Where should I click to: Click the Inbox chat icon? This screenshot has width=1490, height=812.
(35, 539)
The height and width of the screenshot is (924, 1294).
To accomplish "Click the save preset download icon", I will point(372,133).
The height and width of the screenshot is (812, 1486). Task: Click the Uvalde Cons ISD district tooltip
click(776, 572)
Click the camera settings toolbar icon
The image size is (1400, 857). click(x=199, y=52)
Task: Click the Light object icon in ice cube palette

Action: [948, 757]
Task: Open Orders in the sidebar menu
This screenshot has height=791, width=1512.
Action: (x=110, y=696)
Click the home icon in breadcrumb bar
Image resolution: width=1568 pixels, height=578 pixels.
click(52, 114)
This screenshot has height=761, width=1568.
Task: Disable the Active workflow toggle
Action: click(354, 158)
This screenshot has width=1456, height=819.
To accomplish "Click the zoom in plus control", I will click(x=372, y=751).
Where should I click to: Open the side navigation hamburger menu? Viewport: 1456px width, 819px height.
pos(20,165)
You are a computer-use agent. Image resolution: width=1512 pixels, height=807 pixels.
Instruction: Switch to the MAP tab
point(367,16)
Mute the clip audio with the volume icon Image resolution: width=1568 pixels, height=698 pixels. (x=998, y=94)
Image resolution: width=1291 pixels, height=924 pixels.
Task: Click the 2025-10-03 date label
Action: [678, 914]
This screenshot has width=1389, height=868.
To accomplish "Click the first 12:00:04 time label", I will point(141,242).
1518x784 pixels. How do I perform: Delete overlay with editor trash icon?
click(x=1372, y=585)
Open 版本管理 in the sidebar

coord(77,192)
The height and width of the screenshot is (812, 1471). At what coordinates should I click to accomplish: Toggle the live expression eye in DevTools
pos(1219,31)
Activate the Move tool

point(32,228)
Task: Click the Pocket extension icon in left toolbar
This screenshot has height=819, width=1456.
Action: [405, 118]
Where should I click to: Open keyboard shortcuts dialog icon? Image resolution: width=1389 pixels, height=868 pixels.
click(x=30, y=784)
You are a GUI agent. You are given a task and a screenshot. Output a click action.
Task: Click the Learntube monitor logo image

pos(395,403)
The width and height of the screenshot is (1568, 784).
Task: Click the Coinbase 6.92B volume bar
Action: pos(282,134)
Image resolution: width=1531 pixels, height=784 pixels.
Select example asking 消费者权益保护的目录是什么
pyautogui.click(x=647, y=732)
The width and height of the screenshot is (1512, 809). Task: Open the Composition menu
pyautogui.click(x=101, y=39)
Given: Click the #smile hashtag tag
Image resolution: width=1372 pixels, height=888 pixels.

══════════════════════════════

• _What the task requires_
The lines in the records above that include the word "agent" must be copied out.

• _Task solution_
You are a computer-use agent. Image resolution: width=1512 pixels, height=807 pixels.
You are a GUI agent. You are given a task and a screenshot. Output a click action.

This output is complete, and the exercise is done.